Gérard Pesson / Annette Messager / Pierre Alferi / Fanny de Chaillé La Double Coquette

[Musique]

Avec La Double Coquette, dans les marges de l’ouvrage d’un autre, Gérard Pesson a introduit trente-deux « additions ». Ajouts, inserts, apartés, codas, nouvelles instrumentations ou harmonisations, subtiles modifications de texte complètent l’œuvre originale d’Antoine Dauvergne, La Coquette trompée, non sans ambiguïtés dans les transitions. La forme est ainsi à l’image du personnage principal, Florise, contrainte de se travestir pour reconquérir son amant, séduit par la coquette Clarice. Le déguisement opère, dans une carte du tendre où les genres vacillent.
En 1753, au Théâtre de Fontainebleau, la Cour avait assisté à la création de cette Coquette trompée, comédie à ariettes sur un livret de Charles-Simon Favart. L’œuvre connut le succès « le plus général et le plus marqué », selon la critique d’alors. On redécouvre aujourd’hui la modernité d’Antoine Dauvergne (1713-1797), pionnier de l’opéra-comique et acclimatant en France, par la forme, la sensibilité expressive et le traitement orchestral, le style galant européen, qui, en réaction à l’esprit des Lumières, fut un trait d’union entre la période baroque et la période classique.

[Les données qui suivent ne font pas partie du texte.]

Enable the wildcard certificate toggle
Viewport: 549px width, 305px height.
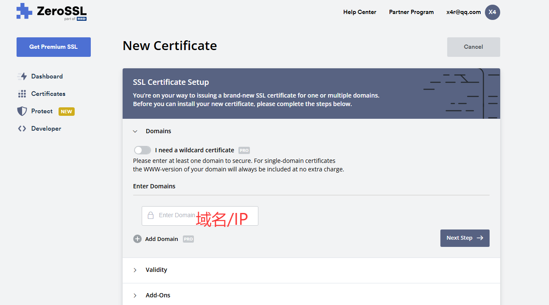(143, 150)
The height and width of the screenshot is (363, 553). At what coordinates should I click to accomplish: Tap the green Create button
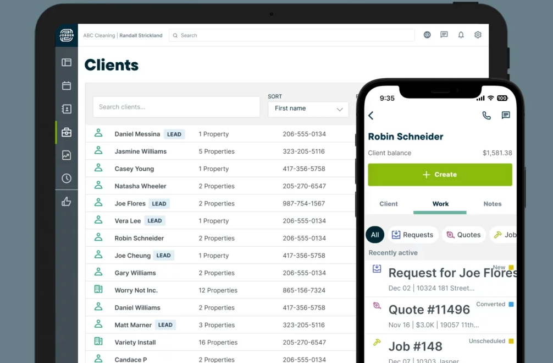(x=440, y=175)
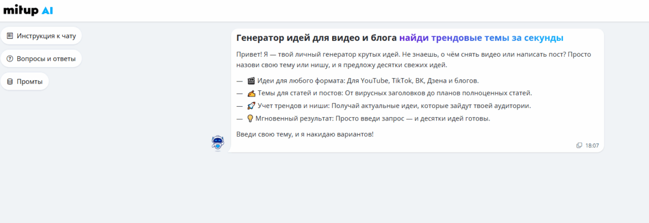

Pour La Double Coquette, Pierre Alferi, dont Gérard Pesson avait déjà mis en musique des textes dans Sur-le-Champ, a écrit des apartés, confiés aux trois personnages, commentant et rendant explicites les situations érotiques qu’ils traversent. Son livret, déplaçant celui de Favart, jusqu’à une substitution conclusive, est riche de didascalies musicales, qui ont guidé la composition de l’œuvre. Il en résulte une comédie légère et une partition vive. Et dans une telle connivence esthétique, c’est Annette Messager, avec qui Gérard Pesson avait réalisé Rubato ma glissando, qui en imagine les costumes.
« Les parodies d’opéra étaient une pratique courante au XVIIIe siècle et l’opéra comique français vient ni plus ni moins de l’art de la foire. Ces œuvres déduites, où l’ironie se mêlait à l’admiration, disaient beaucoup des originaux ; elles en étaient une sorte de baromètre. C’est ce que nous avons fait ici avec Pierre Alferi : écho, écart, détournement, zig-zag, volte-face, coutures souvent imperceptibles, les maîtres-mots étant l’ambiguité et la surprise » (G. P.).